* TO DO: Starting with the line that contains "This screenshot has" and continuing through the end of the material, rewrite those lines with "location" replaced by "position" and everything else left unchanged. Leave the pictures out of your answer.

#### RECORDS PROVIDED ####

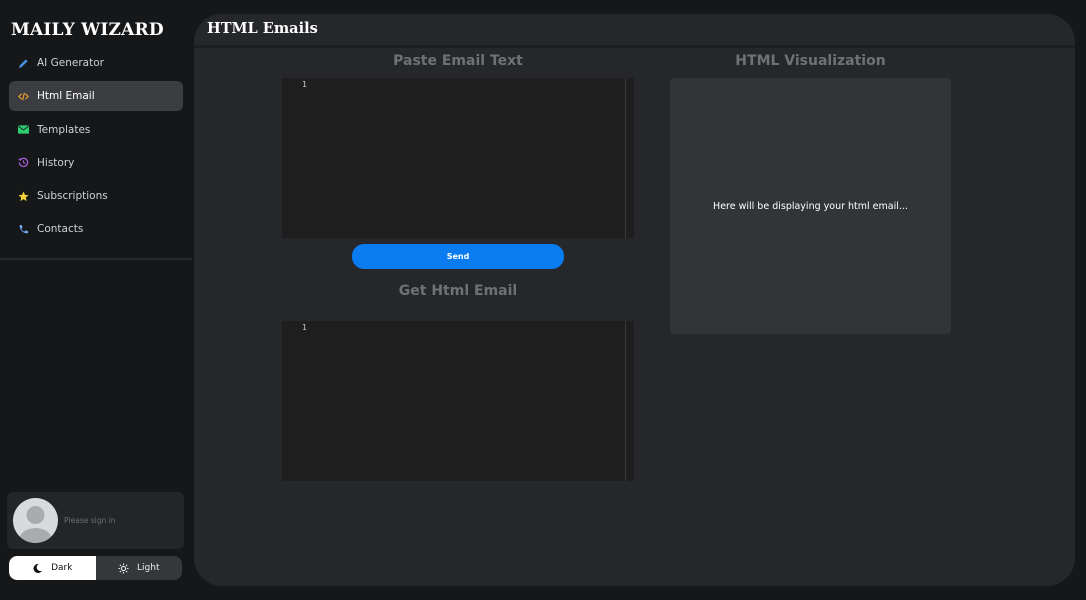  I want to click on sidebar-item-ai-generator: AI Generator, so click(96, 63).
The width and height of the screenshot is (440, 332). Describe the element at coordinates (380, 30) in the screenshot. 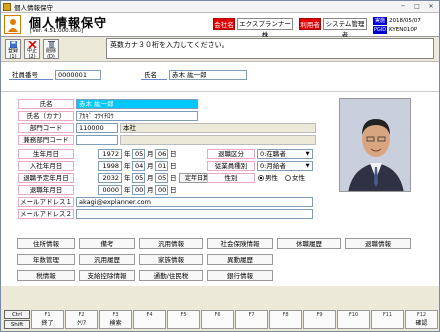

I see `pgid-label: PGID` at that location.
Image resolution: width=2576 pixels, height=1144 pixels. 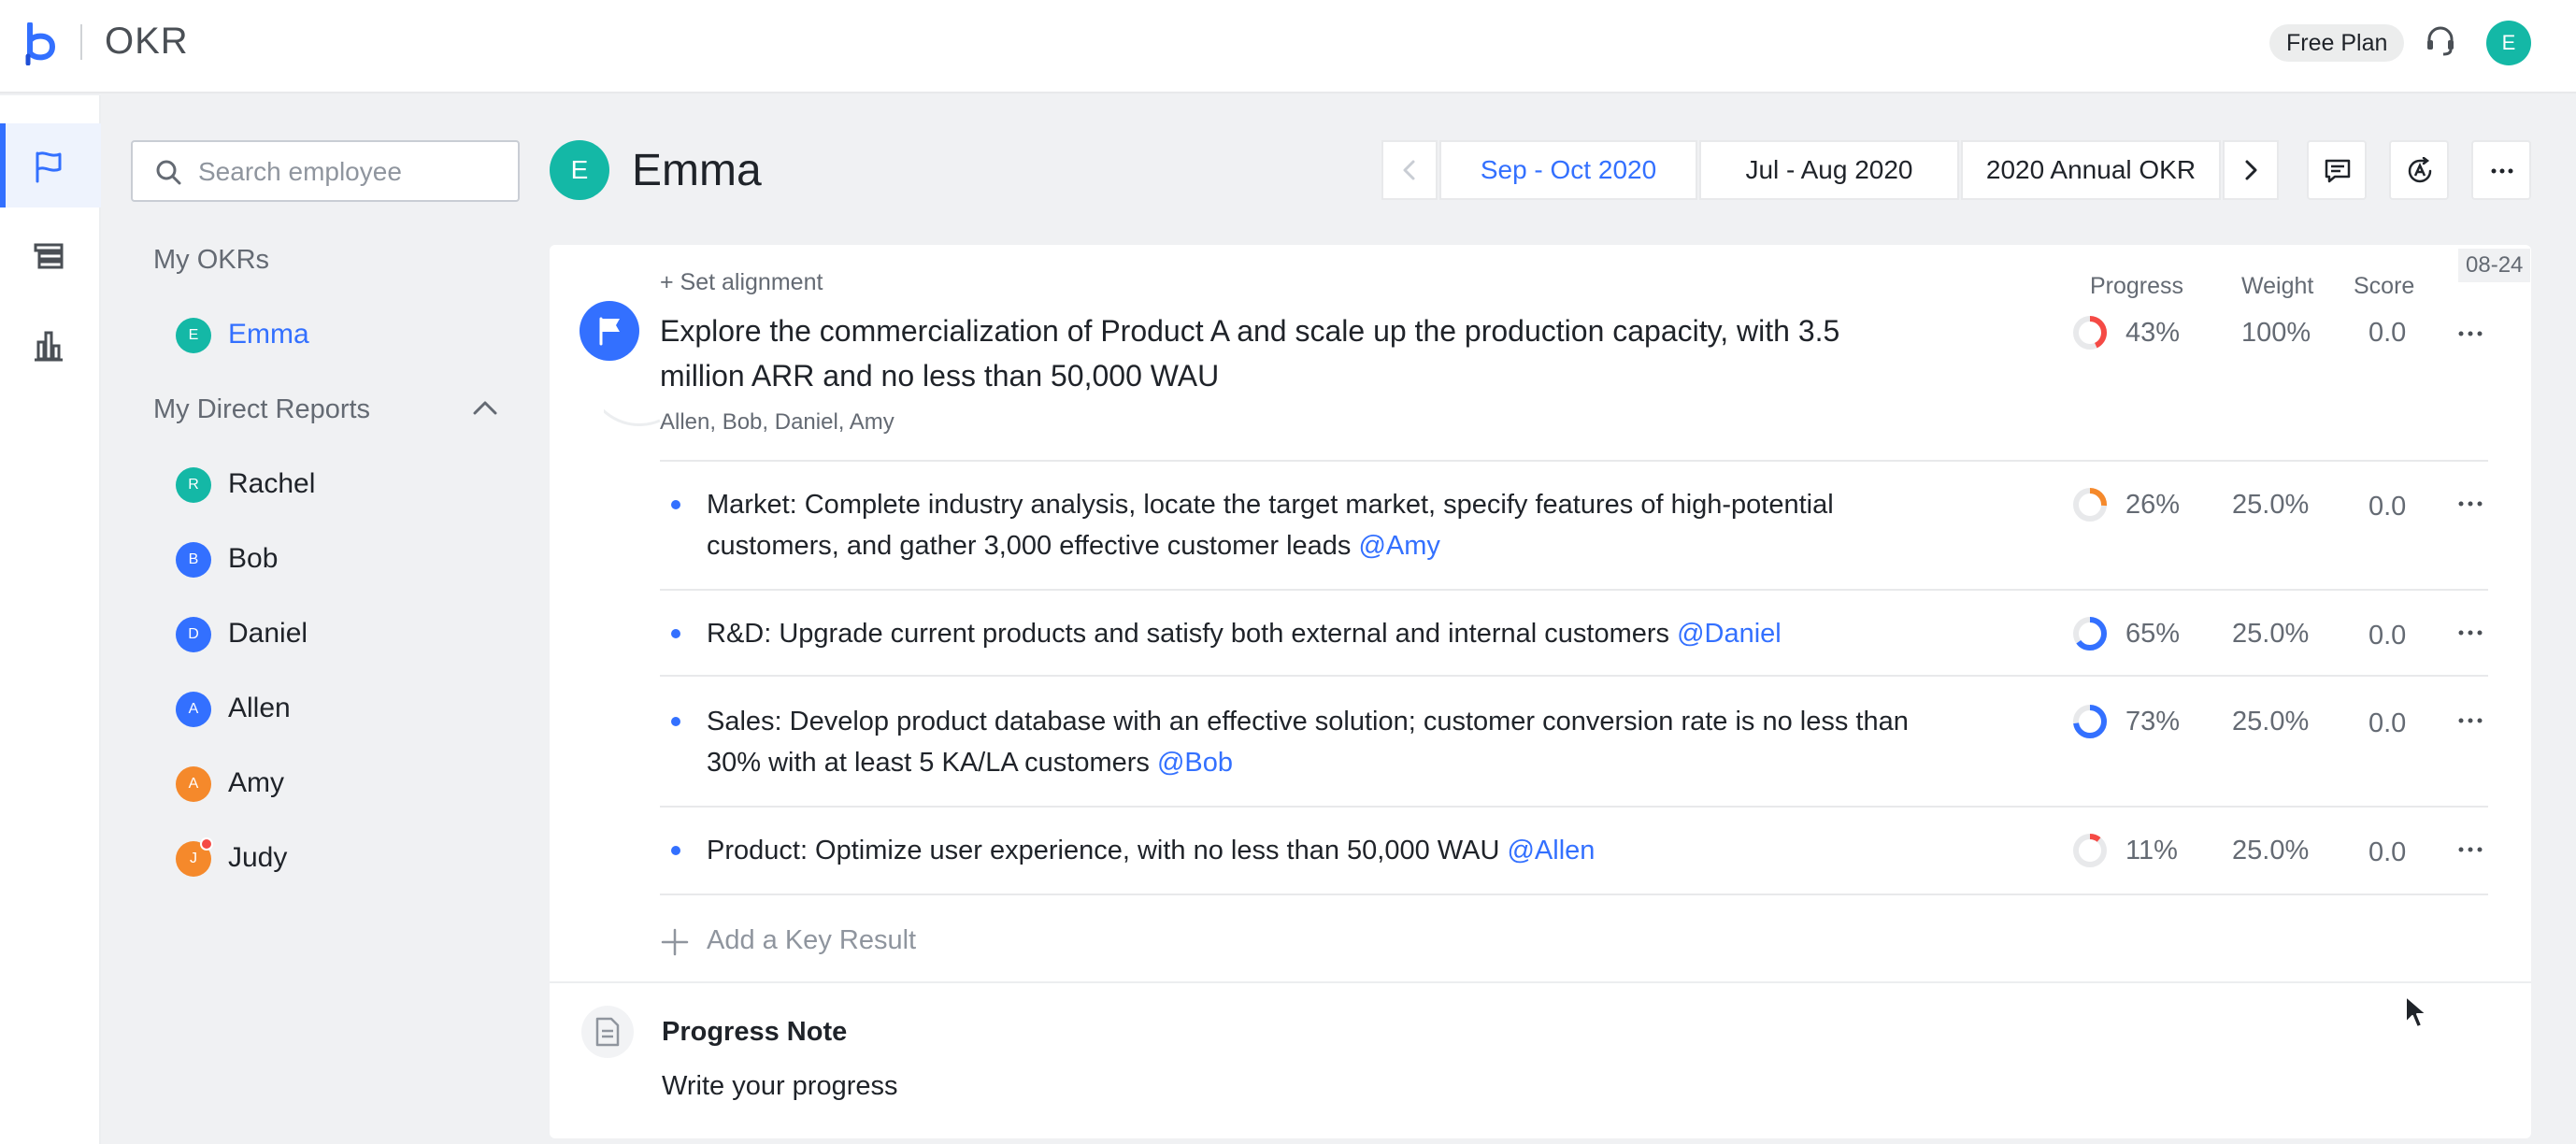 What do you see at coordinates (2153, 722) in the screenshot?
I see `kr-progress: 73%` at bounding box center [2153, 722].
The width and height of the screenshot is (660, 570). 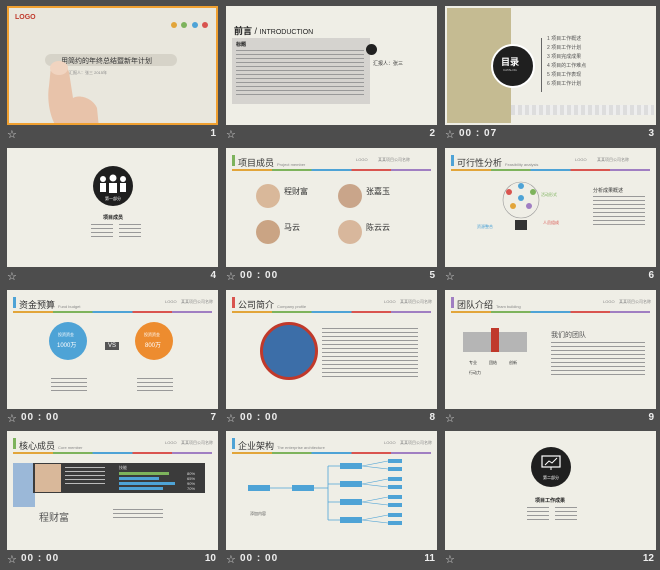 I want to click on body-text, so click(x=300, y=74).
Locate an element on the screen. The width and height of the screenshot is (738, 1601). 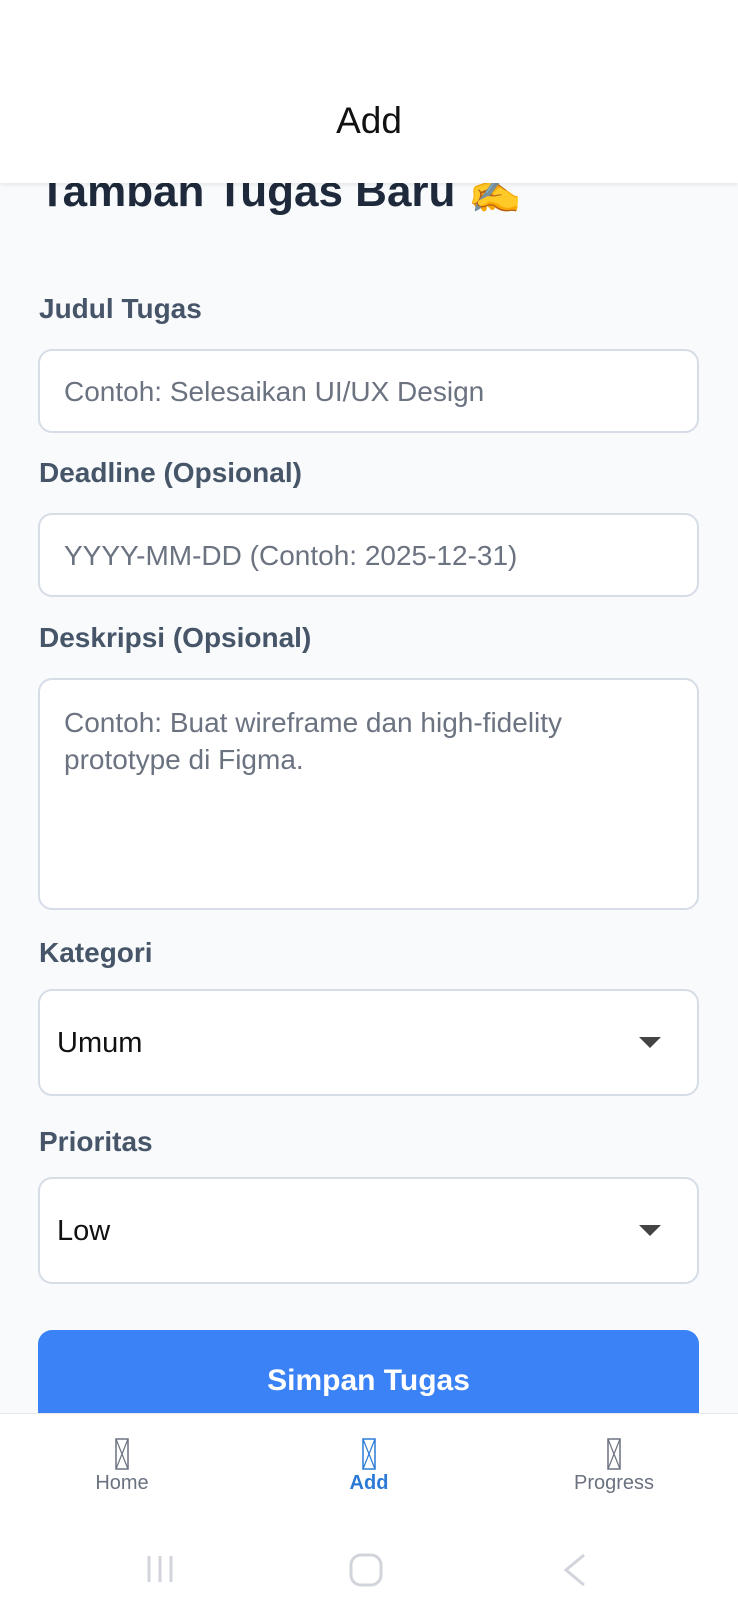
title-input: Contoh: Selesaikan UI/UX Design is located at coordinates (368, 391).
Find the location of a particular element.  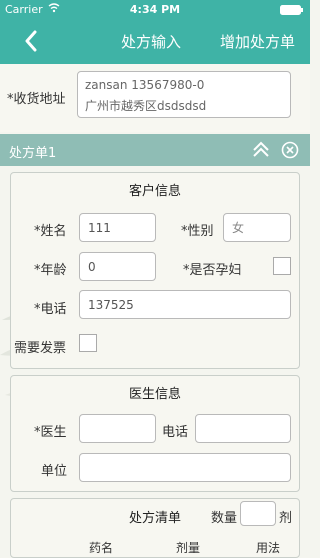

name-label: *姓名 is located at coordinates (50, 232).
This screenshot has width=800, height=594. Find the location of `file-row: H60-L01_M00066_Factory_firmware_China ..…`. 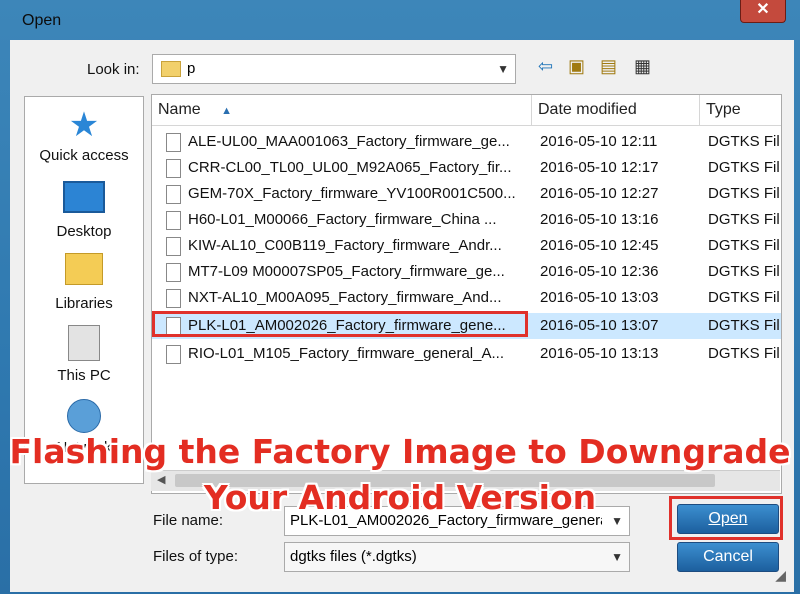

file-row: H60-L01_M00066_Factory_firmware_China ..… is located at coordinates (466, 220).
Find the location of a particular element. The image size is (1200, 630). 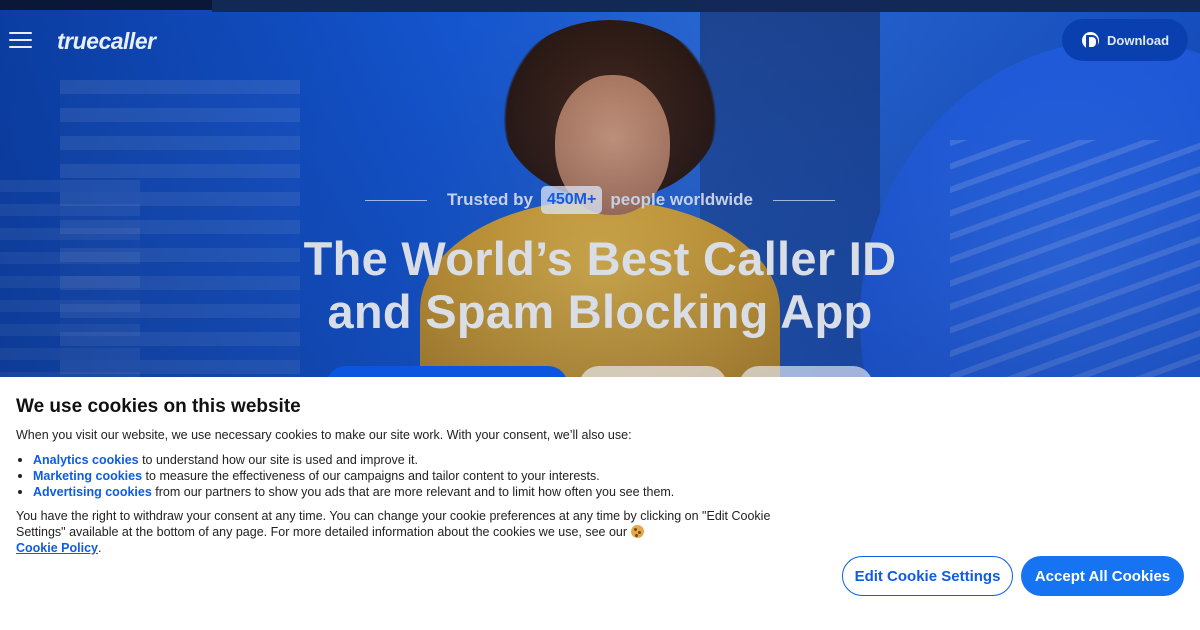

####

* SOLUTION TO THE EXERCISE:
This screenshot has width=800, height=594. Find the position of `file-row: H60-L01_M00066_Factory_firmware_China ..…`. 

file-row: H60-L01_M00066_Factory_firmware_China ..… is located at coordinates (466, 220).
Find the position of a particular element. The image size is (1200, 630). 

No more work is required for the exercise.